安倍政権下で雇用改革論議が進んでいる。
「雇用支援策を雇用維持型から労働移動支援型へシフトさせていく」という方針だそうで「産業構造の転換に合わせた失業なき労働移動への転換を図る」という方向だそうだ。政府の政策として、転職を当たり前に繰り返す労働スタイルが推奨されるようになるのなら、大学在学中の就職活動に失敗して今はふらふらと生きている俺には幾分気が楽になる話だ。だって失業者が世の中に大勢増えるのだから、淋しくないじゃん!
個性豊かな若者たちがが何故、大学の後期の就職シーズンになると一斉に同じ様な見た目になって、あの採用情報サイトの広告みたいなキモい見た目になるのかというと、要は新卒の正社員になりたいわけなのよ。正社員になれば、とりあえずは安定した収入が得ることができて、立派な企業であれば退職金や年金も保証されているからね。
そもそも、大学全入が当たり前になるのも、みんな大卒の正社員になりたいからなのよ。高卒の求人ってろくなのないじゃん。あと、ハローワーク主催の若者や学生向けの就職説明会なんかいくと、「大卒も高卒も可」の企業は少なくない。そこで高卒の志願者と競うことになると、やっぱり大卒の方が有利な気もするじゃん。
逆に言えば、大学3年の後期から死に物狂いで就活に励み、プライベートはおろか学業も犠牲にして何百もの会社を受けて内定を勝ち取るような根性のない人間には、働き口はないわけよ。よほどのエリートとか、技術的に特別秀でた人間ならともかく、俺みたいに文系で中堅レベルの大学でぬるく生きていた人間は、「スキル的にはごくごく平凡でも壮絶な努力をしている人間」に相対的に見劣りするわけですな。
でもこういう状況ってホント良くないと思う。
だって大学の学費って、純粋に、高いじゃん!
しかもそのくせ現代の大学生って何しているかというと、みんな遊んでばっかりなのよ。授業はサボりまくりだったり、たまに出たかと思えば寝てたり私語してたり、そんなんだから教授の言ってる内容がアタマに入ってないわけよ。学期末のレポートや試験では先輩からあれこれ教わってちゃっかりパスするわけ。
こんな思い出がある。ある授業で、教授が「みなさんスライドを板書するのが面倒そうなのでレジメを配ります」といって、全く同じ内容の書かれたレジメを授業のアタマに配布するようになったのよ。
そしたらみんな、出席票を書いてレジメ貰ったら退席するようになったわけ!
受講者数百人の講義が、あれ以来たった数人だけが受けるシュールな授業になっちゃったんだよね。それでも教授はめげることもなく、スライドの内容をあれこれ説明しながら授業を回してたんだけど、その悲壮感たるやハンパなかった。ちょうど夕暮れ時の授業だったもんで、教室内も薄暗く、ひんやりしててね・・・・
とまあ、大学生のかなりの割合は「大卒新卒の人材になる」ために大学にいっている。残りは教職課程で教員になるわけで、本当に何かを勉強したい人間なんて殆どいないわけ。

-- データ抜粋 --

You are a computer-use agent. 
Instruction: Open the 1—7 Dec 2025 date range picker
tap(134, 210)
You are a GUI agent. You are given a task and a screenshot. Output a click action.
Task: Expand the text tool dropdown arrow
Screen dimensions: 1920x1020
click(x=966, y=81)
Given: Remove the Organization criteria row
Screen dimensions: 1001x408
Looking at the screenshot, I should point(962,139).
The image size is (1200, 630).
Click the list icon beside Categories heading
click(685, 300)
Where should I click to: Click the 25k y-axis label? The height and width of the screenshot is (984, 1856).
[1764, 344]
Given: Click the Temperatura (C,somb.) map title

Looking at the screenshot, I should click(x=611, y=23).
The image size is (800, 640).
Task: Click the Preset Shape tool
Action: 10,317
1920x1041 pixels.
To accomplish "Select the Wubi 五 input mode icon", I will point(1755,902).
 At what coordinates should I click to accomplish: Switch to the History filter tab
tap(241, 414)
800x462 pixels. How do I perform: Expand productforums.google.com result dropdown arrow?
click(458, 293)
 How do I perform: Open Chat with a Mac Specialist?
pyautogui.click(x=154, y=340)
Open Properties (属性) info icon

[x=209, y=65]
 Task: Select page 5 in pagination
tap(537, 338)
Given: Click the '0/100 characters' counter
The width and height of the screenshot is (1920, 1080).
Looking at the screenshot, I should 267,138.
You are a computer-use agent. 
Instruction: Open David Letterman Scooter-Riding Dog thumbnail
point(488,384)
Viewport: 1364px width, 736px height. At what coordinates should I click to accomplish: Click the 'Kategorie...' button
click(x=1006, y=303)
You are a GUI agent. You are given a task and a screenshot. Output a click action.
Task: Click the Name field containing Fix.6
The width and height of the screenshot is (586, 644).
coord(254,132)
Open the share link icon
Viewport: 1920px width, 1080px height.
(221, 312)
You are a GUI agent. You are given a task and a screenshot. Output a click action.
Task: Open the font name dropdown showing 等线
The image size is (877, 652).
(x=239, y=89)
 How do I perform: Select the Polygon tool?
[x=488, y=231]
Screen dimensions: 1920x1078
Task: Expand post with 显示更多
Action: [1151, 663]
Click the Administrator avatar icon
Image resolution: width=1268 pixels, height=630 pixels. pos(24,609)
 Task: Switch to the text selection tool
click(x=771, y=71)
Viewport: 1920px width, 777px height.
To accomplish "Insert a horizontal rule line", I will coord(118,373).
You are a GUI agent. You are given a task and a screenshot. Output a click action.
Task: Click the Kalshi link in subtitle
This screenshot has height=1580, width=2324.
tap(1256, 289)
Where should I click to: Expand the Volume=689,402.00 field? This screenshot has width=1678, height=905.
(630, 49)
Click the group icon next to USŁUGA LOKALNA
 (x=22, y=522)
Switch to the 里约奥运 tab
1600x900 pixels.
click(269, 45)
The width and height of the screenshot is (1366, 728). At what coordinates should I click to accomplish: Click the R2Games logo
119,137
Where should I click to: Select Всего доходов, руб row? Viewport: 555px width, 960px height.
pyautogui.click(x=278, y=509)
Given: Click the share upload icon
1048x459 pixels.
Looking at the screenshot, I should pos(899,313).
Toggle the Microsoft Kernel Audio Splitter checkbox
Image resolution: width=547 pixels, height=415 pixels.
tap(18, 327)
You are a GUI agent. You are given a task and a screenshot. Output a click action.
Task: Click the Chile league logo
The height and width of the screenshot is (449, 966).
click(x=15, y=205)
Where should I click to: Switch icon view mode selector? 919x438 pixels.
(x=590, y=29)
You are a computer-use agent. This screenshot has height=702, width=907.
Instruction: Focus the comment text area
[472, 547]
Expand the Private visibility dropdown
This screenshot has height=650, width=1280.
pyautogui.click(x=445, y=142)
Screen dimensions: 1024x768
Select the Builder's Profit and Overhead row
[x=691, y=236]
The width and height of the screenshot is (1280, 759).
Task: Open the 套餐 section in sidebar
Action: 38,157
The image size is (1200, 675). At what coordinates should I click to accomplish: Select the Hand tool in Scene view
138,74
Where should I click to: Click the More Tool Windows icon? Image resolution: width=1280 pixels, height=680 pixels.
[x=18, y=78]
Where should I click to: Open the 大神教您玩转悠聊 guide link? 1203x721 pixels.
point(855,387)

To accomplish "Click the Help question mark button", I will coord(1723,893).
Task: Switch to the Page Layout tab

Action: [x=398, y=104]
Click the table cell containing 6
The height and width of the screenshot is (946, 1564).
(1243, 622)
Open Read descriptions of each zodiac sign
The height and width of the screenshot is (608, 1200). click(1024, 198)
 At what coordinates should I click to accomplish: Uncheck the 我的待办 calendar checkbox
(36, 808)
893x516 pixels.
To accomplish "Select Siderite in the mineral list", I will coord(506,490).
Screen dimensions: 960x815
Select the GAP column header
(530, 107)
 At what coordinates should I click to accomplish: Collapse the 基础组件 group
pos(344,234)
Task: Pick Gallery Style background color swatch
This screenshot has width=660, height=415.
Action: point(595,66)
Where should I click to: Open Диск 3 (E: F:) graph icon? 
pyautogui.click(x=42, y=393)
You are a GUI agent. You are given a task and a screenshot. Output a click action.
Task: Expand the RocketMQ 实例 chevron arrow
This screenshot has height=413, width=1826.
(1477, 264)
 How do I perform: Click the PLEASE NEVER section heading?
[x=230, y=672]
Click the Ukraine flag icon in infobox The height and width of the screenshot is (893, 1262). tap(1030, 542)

-- 作業リスト --
(1) 大学生の就職事情についての文章のうち、「そしたらみんな、出席票を書いてレジメ貰ったら退席するようになったわけ!」から「い人間なんて殆どいないわけ。」までを両端の語句も含めて書き出し、その際「教授」を「先生」に置き換えること。
(2) 大学生の就職事情についての文章を、最後の文の後から書き継ぐこと。
記録は、大学生の就職事情についての文章とは別個の資料である。

-- 作業結果 --
(1)
そしたらみんな、出席票を書いてレジメ貰ったら退席するようになったわけ!
受講者数百人の講義が、あれ以来たった数人だけが受けるシュールな授業になっちゃったんだよね。それでも先生はめげることもなく、スライドの内容をあれこれ説明しながら授業を回してたんだけど、その悲壮感たるやハンパなかった。ちょうど夕暮れ時の授業だったもんで、教室内も薄暗く、ひんやりしててね・・・・
とまあ、大学生のかなりの割合は「大卒新卒の人材になる」ために大学にいっている。残りは教職課程で教員になるわけで、本当に何かを勉強したい人間なんて殆どいないわけ。

(2)
俺の母校は広告やマスメディアについて学ぶ学部だったんだけど、広告会社に入った人間はまずいなかった。みんな、地銀とか「その辺の大卒の入る職場」に就職しているわけよ。せっかくいいカリキュラムが組まれていて、大勢の現場経験のある個性的な教員がおもろい授業やってるのに、まともに学んでいる方が馬鹿らしくなってくるんだよね。
もし「大卒正社員」の聖域にメスが入ったら、それはそれは大変なことになる。
教育界はそのあり方の根本的な立て直しを強いられることになる。正社員になって、その会社でできるかぎり「可能なら定年まで」働き続けることが多くの若者の目標だったわけじゃん。そういう労働スタイルが企業の間で壊れてしまったら、「将来的な安定のあってそれなりに稼ぎのいい職場」はもはや公務員くらいしかなくなる。公務員採用試験の倍率がバンバン跳ね上がることになる。公務員になるうえで有利な文系学部(たとえば法学部とか?)に人材が一極集中し、中堅やFランの大学はほとんどが定員割れによって淘汰されてしまいかねない。
すると今度は大学職員や教員が路頭に迷うようになるかもしれない。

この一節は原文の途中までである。